Research
The Abbas Lab focuses on acute myeloid leukemia (AML), a particularly deadly form of leukemia, to better understand its underlying biology and develop innovative therapeutic strategies. We leverage state-of-the-art technologies and multidisciplinary approaches to study AML in a biologically relevant setting using patient samples and within clinical trials. Click to see more information on:
Topics of Interest
Reconstituting immunologic control in AML
The immune system plays a critical role in controlling and eliminating cancer cells, but leukemic cells often evade immune surveillance. Our lab focuses on deciphering the complex interactions between leukemic cells and the immune system to identify strategies for reconstituting immunologic control. By investigating the molecular pathways that regulate immune evasion and characterizing the functional properties of immune cells in the context of leukemia, we aim to develop novel immunotherapies that can enhance anti-leukemic immunity and improve patient outcomes.
Inflammation and AML
Chronic inflammation is a known driver of cancer development and progression, including leukemias. Our lab is investigating the role of inflammation in AML pathogenesis, with a particular emphasis on the molecular and cellular mechanisms that link inflammation to leukemic transformation and disease progression. By dissecting these mechanisms, we hope to identify novel therapeutic targets that can disrupt the pro-tumorigenic effects of inflammation and provide new treatment options for AML patients.
Venetoclax resistance in AML
Venetoclax is a targeted therapy for multiple leukemia subtypes, but resistance to this treatment can emerge and limit its efficacy. Our lab is dedicated to understanding the molecular mechanisms underlying venetoclax resistance in leukemia. Through comprehensive genomic and functional analyses, we are identifying key factors that drive resistance and working to develop new therapeutic strategies to overcome this challenge.
AML with deletion in chromosome 7/7q
Acute myeloid leukemia (AML) patients with deletions in chromosome 7 or 7q often exhibit poor prognosis and high rates of treatment resistance. Our lab is committed to understanding the molecular and cellular mechanisms underlying the aggressive nature of these AML subtypes. We are employing advanced genomic and functional assays to identify the key drivers of disease progression and resistance to develop targeted therapies that can improve patient outcomes in this population.
Major Tools and Models
Clinical observations and patient samples
Our research is rooted in the clinical and translational realm, with a strong emphasis on using leukemia patient samples obtained under research protocols. These invaluable samples, ranging from suspension samples, RNA, DNA, and sera to paraffin-embedded tissues, are pivotal for decoding the intricacies of therapy resistance and treatment responses.

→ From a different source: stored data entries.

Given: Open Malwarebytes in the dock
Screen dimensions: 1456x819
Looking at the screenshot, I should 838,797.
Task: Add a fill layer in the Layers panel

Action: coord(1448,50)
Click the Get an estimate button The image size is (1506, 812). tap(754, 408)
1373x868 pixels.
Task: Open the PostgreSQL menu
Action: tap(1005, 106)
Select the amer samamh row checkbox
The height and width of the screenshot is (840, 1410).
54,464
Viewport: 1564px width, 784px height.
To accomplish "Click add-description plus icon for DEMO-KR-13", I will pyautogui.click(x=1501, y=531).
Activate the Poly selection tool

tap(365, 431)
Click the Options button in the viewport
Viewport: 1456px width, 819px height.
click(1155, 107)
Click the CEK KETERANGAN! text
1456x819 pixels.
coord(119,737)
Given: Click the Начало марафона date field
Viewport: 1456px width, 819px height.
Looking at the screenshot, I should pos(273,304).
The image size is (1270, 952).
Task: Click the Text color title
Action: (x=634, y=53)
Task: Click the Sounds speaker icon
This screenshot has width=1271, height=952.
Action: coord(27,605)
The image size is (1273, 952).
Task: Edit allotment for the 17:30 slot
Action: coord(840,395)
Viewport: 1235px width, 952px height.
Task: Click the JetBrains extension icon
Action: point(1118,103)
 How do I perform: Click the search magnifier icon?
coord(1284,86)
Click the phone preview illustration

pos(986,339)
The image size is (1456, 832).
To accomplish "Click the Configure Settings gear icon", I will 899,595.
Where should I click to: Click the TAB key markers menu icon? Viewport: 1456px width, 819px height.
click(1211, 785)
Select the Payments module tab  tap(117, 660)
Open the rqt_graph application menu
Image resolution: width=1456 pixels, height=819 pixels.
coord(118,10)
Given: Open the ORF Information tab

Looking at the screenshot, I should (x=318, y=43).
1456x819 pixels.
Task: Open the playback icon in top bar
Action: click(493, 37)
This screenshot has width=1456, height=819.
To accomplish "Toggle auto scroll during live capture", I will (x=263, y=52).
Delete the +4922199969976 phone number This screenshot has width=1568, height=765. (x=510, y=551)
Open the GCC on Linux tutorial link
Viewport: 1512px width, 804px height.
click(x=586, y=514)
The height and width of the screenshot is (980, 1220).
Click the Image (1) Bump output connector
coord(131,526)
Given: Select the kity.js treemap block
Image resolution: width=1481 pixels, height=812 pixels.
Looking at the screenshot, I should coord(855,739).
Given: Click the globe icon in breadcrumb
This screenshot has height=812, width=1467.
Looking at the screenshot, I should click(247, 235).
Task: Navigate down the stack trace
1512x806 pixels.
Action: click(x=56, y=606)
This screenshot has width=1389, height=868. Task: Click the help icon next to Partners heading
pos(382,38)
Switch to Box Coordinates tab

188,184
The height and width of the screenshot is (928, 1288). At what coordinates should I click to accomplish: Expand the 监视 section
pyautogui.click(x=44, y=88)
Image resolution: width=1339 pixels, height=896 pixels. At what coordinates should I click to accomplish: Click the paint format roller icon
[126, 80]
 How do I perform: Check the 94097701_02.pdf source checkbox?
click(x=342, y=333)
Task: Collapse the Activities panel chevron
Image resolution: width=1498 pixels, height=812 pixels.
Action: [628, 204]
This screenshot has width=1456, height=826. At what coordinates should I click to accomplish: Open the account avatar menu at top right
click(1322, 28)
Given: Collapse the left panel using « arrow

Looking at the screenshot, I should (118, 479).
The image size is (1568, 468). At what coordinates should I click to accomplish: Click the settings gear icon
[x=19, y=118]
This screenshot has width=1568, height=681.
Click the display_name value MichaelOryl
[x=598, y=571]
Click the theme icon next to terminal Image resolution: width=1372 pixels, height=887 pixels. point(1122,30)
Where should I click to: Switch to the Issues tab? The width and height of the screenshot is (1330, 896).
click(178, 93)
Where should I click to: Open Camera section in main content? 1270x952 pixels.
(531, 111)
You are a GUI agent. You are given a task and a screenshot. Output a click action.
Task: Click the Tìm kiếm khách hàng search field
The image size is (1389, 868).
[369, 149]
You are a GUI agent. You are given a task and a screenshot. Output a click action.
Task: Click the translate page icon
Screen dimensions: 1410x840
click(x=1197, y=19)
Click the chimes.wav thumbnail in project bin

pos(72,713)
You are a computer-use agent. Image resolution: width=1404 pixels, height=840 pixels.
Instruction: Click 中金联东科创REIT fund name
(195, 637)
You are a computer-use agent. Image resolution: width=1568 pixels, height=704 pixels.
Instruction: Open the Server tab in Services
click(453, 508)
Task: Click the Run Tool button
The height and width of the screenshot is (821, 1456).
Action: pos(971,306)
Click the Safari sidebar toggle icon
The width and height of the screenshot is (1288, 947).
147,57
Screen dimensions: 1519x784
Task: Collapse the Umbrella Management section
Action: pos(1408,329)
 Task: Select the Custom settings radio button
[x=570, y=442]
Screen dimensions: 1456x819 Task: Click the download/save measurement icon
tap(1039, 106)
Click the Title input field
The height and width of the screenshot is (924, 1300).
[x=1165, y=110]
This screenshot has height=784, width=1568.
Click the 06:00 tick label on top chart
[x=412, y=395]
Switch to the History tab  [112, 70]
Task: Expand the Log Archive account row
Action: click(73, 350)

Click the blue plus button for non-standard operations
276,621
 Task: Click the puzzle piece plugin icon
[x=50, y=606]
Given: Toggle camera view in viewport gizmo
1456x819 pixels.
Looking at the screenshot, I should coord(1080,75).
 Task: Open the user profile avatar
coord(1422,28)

Patient-derived xenografts repository
Boasting a collection of over 100 PDX models, our laboratory is at the forefront of mirroring human leukemogenesis within mice. These models serve as a crucial platform for assessing drug impacts and exploring the dynamics of resistance and immune interactions derived directly from patient samples.
Cell line exploration
Utilizing a variety of cell lines, our lab conducts comprehensive co-culture assays and harnesses functional genomics. This approach facilitates a deeper understanding of pivotal genes and pathways, propelling our research in leukemia forward.
Multimodal computational analysis
Our team excels in comprehensive computational analysis, dissecting the genetic, epigenetic, and immune landscapes of leukemia. Leveraging our extensive in-house data—ranging from single-cell analyses (scRNA, scTCR, scBCR, scATAC), bulk genomics and transcriptomics, to high-throughput proteomics and metabolomics—we strive to unlock the molecular underpinnings of this disease.
Advanced spatial profiling
We have fine-tuned several cutting-edge spatial technologies specifically for bone marrow tissue applications, enabling us to dissect the intricate architecture of leukemias. Our arsenal includes DSP GEOMx, Spatial CyTOF, Lunaphore, and Visium technologies.
Immune cell functionality in leukemia
A core focus of our inquiry is the functional assessment of T-cell activity within leukemia contexts. Our goal is to develop robust co-culture assays and in vivo models that will allow us to delineate the functionality of various immune subsets in combating leukemia.